Trata-se do artigo 5º da Declaração Universal dos Direitos Humanos, que tem uma consonância com o 26 de junho (Dia Internacional de Luta contra a Tortura) e com o Brasil. Tortura que nos acompanha desde sempre, entranhada em terras brasileiras desde os primórdios; tortura que não é apenas a da ditadura militar e dos seus aparatos de terror, mas a que vem antes e a depois dela; a tortura deste nosso cotidiano, utilizada como instrumento de punição, confissão, controle e opressão sobre, principalmente, corpos e mentes de pessoas pobres, negras e negros, indígenas, os das existências desviantes e afrontadoras do status quo, dentre outros; mas, a bem da verdade, todos podem ser suas vítimas.
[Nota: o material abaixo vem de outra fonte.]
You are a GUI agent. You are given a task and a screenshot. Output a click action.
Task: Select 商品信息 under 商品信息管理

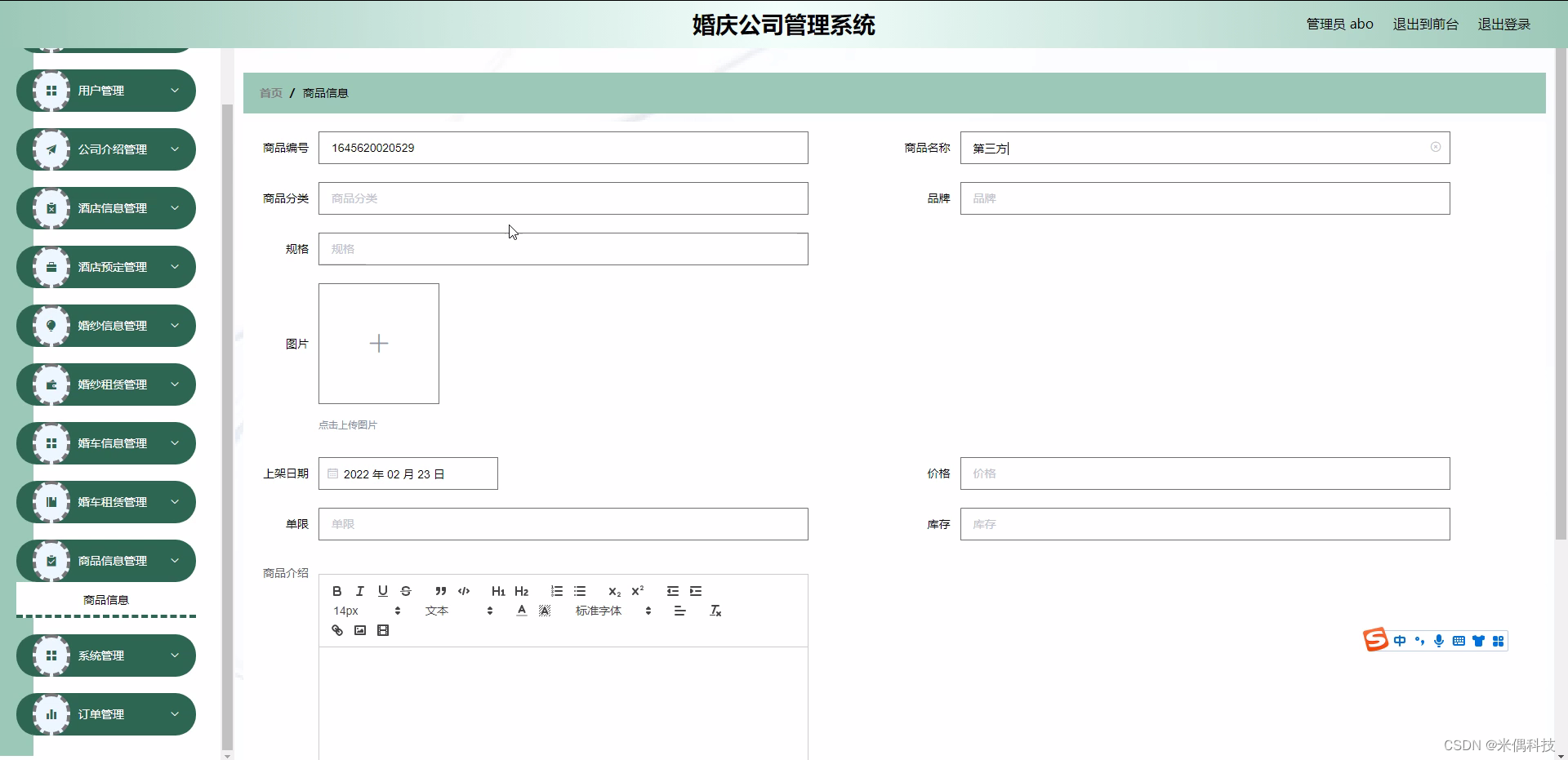105,599
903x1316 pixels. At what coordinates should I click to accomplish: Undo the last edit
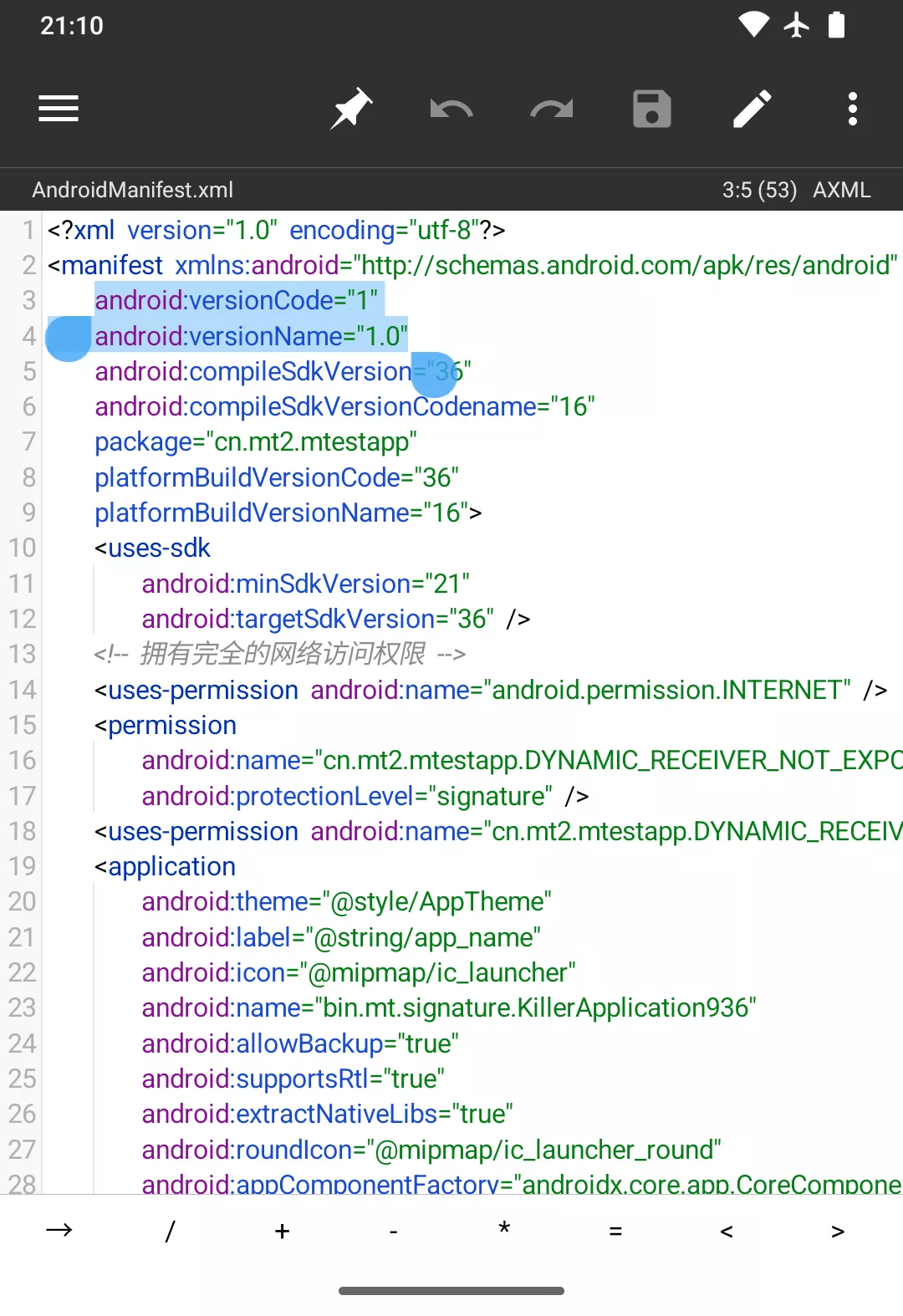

Forjada desde o início como política de poder para manter o controle sobre escravos e escravas (indígenas e africanos), esse atentado à dignidade humana continua a nos envergonhar, desumanizando homens e deslegitimando instituições, sobretudo as de segurança pública e as Forças Armadas.    

Até o século XVIII, a tortura constava em lei, exposta que era em praça pública, tendo o pelourinho como seu símbolo e eternizada nas pinturas de Jean-Baptiste Debret, como as aquarelas “Feitores açoitando negros na roça” (1828) e “Aplicação do castigo do açoite”.Se na Europa do século XIX essa chaga já começava a cair em desuso e legalmente proibida, na esteira da Declaração do Direitos do Homem e do Cidadão (1789) da Revolução Francesa, aqui apenas se esboça alguma vergonha. Na Constituição Brasileira de 1824 a tortura fora proibida apenas para os homens livres (e mesmo assim, na prática, aos “bem nascidos”), continuando sua aplicação aos escravos, embora, legalmente, com algumas restrições.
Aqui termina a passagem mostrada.